In order to further evaluate transfer of speed of processing training to everyday abilities, researchers have used several different outcome measures. One way of evaluating everyday function involves a measure of complex reaction time known as the Road Sign Test (Ball et al., 2002Go; Edwards et al., 2002Go; Roenker et al., 2003Go). Scientists have used this measure in a driving simulator (Roenker et al., 2003Go) and have adapted it as a computerized measure of everyday speed (used in the UAB, SKILL, and ACTIVE studies). In both versions of the Road Sign Test, participants view road signs (pedestrian, bicycle, right and left turn arrows) with and without a red slash. Testers instruct participants to disregard signs with a red slash (distractors) and to respond as quickly as possible, using a computer mouse, to signs without a slash (targets). In the computerized version of the test, required reactions are moving the mouse to the left (in response to a left turn sign) or right (in response to a right turn sign) and clicking a button on the mouse (in response to a bicycle sign or pedestrian sign). Prior to the test trials, all participants practice clicking and moving the mouse until they demonstrate proficiency. In the driving simulator version of the test, participants react to turn signal signs by turning the steering wheel in the proper direction and react to bicycle or pedestrian signs by pressing the brake pedal. This measure includes two conditions in which either 3 or 6 signs are displayed on the screen at a time, and each condition includes 12 trials. Stimuli remain on the display until the participant gives a correct response. Researchers calculated the average reaction time across all trials.

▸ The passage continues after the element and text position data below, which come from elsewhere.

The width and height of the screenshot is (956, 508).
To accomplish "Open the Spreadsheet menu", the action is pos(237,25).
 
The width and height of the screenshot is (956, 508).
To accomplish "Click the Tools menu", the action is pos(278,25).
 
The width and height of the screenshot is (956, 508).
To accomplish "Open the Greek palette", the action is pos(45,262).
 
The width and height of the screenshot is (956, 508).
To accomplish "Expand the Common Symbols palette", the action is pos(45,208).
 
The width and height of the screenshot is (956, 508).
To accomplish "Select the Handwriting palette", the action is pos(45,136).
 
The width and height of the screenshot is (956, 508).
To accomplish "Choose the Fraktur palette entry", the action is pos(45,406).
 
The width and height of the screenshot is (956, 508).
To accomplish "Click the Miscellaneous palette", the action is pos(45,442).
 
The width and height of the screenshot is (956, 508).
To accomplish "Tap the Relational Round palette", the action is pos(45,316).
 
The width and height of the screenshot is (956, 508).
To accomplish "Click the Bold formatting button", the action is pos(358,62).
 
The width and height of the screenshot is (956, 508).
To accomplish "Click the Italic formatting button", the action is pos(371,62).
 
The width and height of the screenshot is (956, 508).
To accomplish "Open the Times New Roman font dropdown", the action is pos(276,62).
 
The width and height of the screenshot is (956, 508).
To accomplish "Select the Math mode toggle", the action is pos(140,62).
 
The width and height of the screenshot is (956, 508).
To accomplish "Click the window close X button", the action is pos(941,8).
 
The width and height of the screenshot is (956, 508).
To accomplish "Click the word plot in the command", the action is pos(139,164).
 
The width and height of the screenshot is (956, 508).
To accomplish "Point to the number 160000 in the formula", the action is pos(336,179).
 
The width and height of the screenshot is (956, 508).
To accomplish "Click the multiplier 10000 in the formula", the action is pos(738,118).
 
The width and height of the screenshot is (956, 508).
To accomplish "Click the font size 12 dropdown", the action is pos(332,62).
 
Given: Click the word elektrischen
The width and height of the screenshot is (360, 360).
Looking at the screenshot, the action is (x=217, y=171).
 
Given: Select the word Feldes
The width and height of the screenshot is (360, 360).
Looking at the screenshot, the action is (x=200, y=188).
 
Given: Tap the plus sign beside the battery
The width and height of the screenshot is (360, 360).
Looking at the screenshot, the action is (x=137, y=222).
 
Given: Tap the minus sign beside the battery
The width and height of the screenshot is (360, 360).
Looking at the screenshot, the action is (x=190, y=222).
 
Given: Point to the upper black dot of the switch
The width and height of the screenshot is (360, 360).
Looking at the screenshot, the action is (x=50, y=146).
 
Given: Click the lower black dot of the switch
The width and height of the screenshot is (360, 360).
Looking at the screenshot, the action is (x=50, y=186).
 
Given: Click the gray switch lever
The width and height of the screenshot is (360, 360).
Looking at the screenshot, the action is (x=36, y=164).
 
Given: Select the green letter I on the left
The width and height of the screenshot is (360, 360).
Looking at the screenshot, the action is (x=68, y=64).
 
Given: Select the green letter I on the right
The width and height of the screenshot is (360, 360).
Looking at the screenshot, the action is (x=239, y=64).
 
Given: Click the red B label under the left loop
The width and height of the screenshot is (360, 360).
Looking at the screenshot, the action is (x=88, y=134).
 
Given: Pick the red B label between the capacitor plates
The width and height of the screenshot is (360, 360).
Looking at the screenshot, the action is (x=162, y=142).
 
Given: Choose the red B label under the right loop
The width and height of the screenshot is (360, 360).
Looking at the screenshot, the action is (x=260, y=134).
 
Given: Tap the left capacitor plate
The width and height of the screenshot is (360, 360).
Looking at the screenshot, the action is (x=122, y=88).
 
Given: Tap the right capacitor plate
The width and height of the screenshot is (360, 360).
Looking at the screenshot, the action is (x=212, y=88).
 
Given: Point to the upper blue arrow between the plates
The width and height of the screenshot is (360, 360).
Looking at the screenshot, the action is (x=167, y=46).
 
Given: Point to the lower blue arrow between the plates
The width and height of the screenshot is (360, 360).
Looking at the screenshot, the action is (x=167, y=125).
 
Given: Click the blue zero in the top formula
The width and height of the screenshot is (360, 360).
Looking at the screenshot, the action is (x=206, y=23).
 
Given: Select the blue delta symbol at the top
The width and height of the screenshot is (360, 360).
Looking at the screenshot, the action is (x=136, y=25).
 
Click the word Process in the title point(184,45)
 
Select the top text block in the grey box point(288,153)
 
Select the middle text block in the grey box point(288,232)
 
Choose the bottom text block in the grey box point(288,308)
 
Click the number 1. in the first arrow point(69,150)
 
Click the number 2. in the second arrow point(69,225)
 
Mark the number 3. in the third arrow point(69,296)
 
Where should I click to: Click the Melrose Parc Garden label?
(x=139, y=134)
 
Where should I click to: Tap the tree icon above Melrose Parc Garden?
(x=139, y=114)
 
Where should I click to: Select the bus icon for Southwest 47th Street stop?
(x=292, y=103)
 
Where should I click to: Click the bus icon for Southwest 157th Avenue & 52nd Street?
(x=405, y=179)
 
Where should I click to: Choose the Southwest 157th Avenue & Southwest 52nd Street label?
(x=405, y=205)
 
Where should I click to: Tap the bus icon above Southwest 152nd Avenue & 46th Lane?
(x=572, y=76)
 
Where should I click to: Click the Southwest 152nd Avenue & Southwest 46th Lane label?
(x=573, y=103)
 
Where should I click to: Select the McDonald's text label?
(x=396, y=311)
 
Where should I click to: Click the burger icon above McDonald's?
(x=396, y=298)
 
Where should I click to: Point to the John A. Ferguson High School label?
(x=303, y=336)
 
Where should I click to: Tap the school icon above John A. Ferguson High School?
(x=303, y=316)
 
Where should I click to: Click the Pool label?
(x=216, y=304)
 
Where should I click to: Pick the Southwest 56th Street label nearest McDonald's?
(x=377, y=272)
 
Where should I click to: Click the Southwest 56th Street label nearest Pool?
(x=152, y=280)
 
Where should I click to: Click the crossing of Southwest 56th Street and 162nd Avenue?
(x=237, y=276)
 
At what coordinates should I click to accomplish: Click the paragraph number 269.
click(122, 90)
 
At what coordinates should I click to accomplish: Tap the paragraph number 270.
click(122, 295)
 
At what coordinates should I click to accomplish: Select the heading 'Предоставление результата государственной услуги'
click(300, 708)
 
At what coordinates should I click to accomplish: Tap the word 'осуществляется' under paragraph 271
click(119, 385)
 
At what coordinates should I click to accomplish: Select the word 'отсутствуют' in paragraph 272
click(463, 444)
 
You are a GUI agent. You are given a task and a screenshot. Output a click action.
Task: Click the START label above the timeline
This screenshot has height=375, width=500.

Researchers found that speed of processing training transferred to enhanced Road Sign Test performance as administered in a driving simulator (Roenker et al., 2003Go). Individuals who underwent speed of processing training showed quicker reaction times (about 277 ms faster, on average) for Road Sign Test performance at immediate posttest relative to their baseline performance, and this improvement was maintained for at least 18 months. For a vehicle moving at 55 miles per hour, this improvement of 277 ms translates into a 22-ft shorter stopping distance (Roenker et al., 2003Go). Interestingly, when researchers administered the Road Sign Test via computer and required reactions with a mouse, transfer of speed of processing training was not immediately evident in the SKILL and UAB studies (Edwards et al., 2002Go; Edwards, Wadley, et al., 2005Go). However, these studies also had smaller effect sizes for the primary training outcome, UFOV.

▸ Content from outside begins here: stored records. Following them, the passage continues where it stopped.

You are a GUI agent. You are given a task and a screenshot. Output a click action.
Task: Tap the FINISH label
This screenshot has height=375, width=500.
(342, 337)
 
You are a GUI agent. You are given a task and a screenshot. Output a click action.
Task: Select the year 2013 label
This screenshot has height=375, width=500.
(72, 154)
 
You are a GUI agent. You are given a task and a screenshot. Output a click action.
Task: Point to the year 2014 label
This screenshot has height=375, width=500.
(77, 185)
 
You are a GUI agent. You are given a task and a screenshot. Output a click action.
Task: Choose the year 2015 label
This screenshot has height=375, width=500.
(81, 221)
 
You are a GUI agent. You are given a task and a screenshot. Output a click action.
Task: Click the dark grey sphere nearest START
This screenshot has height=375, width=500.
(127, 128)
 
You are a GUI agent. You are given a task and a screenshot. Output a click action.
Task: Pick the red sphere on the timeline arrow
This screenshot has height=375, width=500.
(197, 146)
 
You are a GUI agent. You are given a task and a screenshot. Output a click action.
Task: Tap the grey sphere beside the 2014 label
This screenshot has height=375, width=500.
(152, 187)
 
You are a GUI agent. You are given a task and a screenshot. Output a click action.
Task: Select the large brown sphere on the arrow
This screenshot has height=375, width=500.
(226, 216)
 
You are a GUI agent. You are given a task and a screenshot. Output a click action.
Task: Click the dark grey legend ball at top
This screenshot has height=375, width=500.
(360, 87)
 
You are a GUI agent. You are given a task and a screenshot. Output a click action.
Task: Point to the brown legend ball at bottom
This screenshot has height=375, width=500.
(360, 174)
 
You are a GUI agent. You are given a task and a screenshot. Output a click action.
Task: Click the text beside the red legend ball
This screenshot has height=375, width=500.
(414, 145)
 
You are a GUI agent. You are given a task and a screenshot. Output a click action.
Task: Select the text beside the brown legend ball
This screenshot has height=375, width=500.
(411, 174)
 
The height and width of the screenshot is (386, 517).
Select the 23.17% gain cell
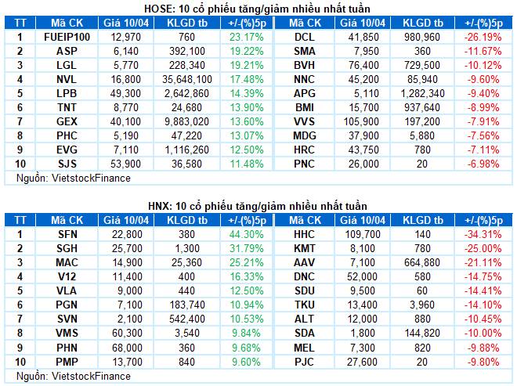click(246, 37)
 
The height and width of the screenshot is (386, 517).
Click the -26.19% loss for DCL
click(484, 37)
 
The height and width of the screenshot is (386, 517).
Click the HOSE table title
click(258, 9)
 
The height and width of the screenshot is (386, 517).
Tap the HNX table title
click(258, 205)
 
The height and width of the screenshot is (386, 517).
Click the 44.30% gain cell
click(246, 234)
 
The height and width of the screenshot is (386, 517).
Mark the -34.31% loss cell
click(484, 234)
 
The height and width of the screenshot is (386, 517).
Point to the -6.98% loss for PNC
click(484, 164)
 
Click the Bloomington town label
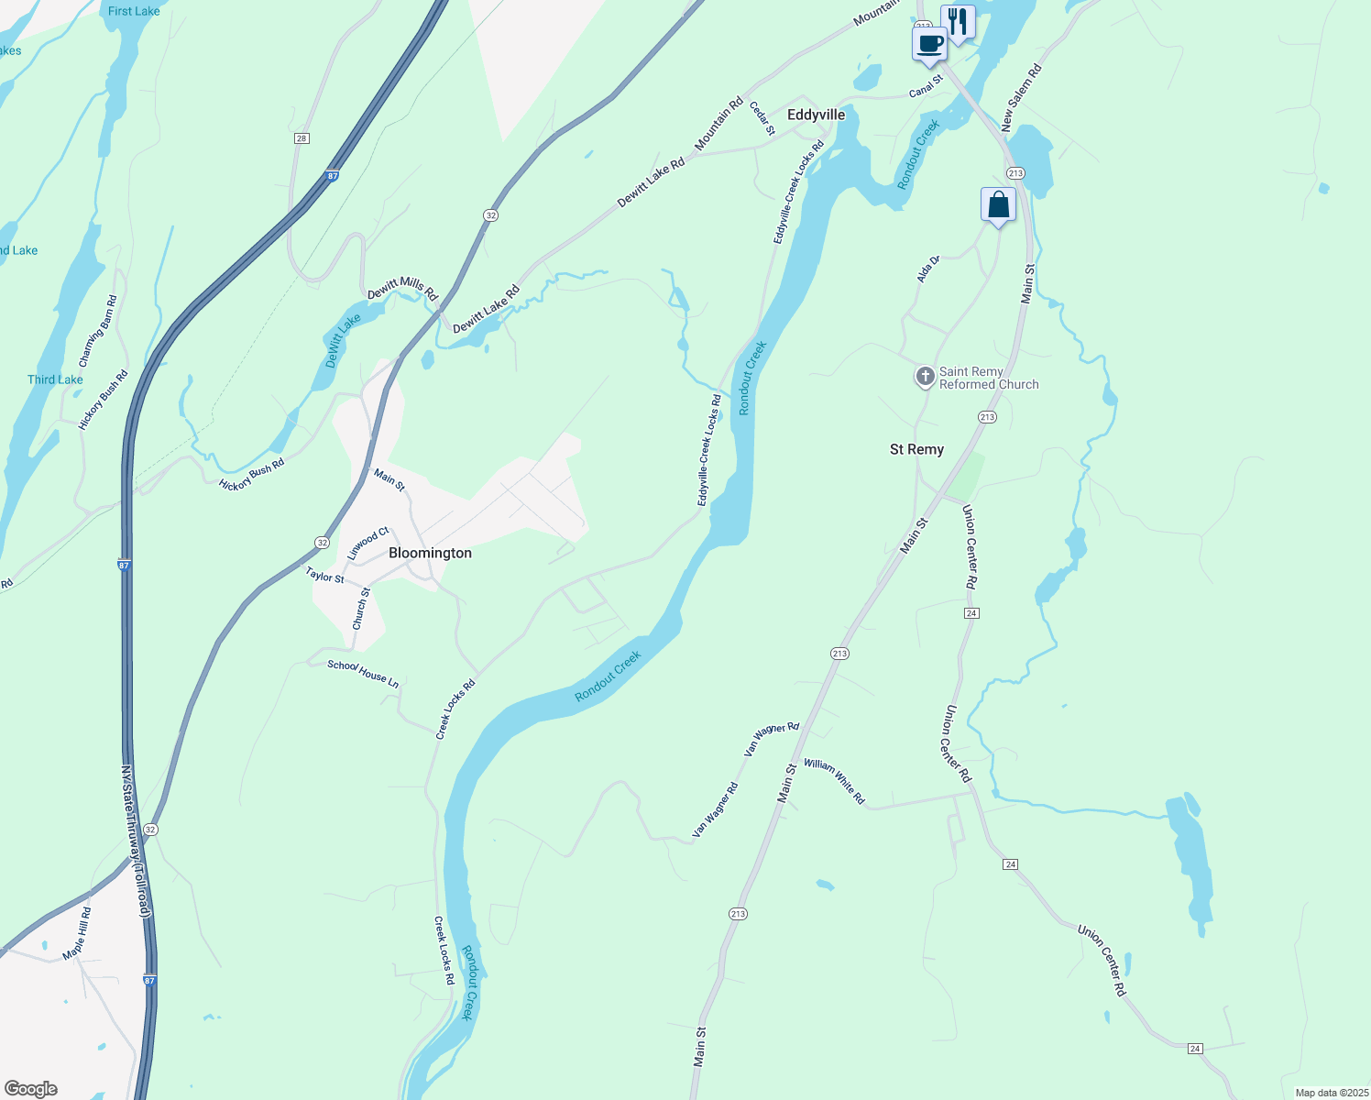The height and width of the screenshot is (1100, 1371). pyautogui.click(x=430, y=553)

Another measure of everyday speed is the Timed Instrumental Activities of Daily Living test (TIADL; Owsley et al., 2002Go). The TIADL involves laboratory measurement of five timed tasks that simulate everyday instrumental activities of daily living. Like the Road Sign Test, the TIADL is referred to in the ACTIVE study as an everyday speed measure (Ball et al., 2002Go). Tasks include finding a telephone number of a specific individual in the telephone directory, finding and correctly counting out 37 cents from a group of coins, finding and reading the ingredients on a food can label, finding two food items in an array of food items simulating a crowded pantry shelf, and finding and reading the directions on a medicine container. Evaluators record time in seconds required to complete each task. If the participant does not complete the task within the preset time limit, testing for that particular task discontinues. Researchers add a penalty to completion time for the tasks completed with minor errors. Researchers then transform the times for each of the tasks into Z scores, which they then equally weight to form a composite.

The SKILL and UAB studies found transfer of speed of processing training to improved performance on the TIADL test (see Table 1). Participants who underwent speed of processing training completed the TIADL tasks more efficiently (quickly) and more accurately as compared to controls. Transfer effects were greater in Studies 2 and 3, in which cognitive speed training effects were also greater.

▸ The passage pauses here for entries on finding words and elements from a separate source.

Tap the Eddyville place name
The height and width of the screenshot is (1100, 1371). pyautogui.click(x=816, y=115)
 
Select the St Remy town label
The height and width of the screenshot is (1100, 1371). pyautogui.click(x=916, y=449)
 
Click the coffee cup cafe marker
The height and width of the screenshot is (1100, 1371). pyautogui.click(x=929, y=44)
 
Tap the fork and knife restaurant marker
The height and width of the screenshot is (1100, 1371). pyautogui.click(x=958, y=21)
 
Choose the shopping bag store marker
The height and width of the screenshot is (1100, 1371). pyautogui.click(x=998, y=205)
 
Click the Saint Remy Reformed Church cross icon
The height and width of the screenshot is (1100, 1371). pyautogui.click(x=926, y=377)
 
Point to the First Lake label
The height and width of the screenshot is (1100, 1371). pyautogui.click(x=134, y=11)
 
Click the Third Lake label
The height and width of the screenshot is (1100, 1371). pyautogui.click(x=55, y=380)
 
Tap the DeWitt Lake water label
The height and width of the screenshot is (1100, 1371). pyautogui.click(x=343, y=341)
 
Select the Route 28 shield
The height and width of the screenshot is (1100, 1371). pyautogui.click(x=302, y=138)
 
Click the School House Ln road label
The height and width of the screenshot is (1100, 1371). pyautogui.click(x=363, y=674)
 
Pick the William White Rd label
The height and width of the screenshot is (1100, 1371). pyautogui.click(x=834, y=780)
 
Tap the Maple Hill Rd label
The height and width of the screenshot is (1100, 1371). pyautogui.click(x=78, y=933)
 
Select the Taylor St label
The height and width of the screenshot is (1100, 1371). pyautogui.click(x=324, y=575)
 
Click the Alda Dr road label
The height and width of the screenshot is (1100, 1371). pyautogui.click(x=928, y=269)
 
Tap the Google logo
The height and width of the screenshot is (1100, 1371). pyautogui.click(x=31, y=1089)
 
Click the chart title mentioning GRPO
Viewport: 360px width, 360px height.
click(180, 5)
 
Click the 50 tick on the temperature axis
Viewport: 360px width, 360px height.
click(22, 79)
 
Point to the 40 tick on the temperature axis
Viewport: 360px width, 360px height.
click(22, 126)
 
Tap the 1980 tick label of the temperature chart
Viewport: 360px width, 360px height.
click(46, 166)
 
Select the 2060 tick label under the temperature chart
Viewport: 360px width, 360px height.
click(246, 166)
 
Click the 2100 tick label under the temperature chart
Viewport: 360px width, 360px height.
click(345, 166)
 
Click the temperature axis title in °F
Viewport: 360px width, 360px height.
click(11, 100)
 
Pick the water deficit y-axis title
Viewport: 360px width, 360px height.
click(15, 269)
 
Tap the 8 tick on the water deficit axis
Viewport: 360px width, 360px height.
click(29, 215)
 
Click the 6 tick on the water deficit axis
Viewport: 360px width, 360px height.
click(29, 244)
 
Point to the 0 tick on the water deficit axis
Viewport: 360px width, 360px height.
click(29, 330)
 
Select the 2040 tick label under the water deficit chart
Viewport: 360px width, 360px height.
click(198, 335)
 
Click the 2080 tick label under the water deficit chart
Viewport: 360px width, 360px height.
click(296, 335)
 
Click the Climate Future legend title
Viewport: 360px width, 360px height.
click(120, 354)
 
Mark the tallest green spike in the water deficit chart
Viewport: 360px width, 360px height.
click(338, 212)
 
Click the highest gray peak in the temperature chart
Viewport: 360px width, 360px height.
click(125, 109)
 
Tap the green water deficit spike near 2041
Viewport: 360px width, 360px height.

In the ACTIVE clinical trial, performance on both the Road Sign Test and the TIADL test made up the Everyday Speed Composite. In the ACTIVE study, however, researchers did not find transfer in the primary analysis at 24 months, other than for those participants who received speed booster training prior to first annual follow-up. This could be due, in part, to the "intent-to-treat" approach to analyses in the study. However, these results are most likely due to the fact that many individuals were performing at or near ceiling on these everyday measures at enrollment, and thus longer follow-up was needed to evaluate the decline rates for both the speed-trained and control participants over time.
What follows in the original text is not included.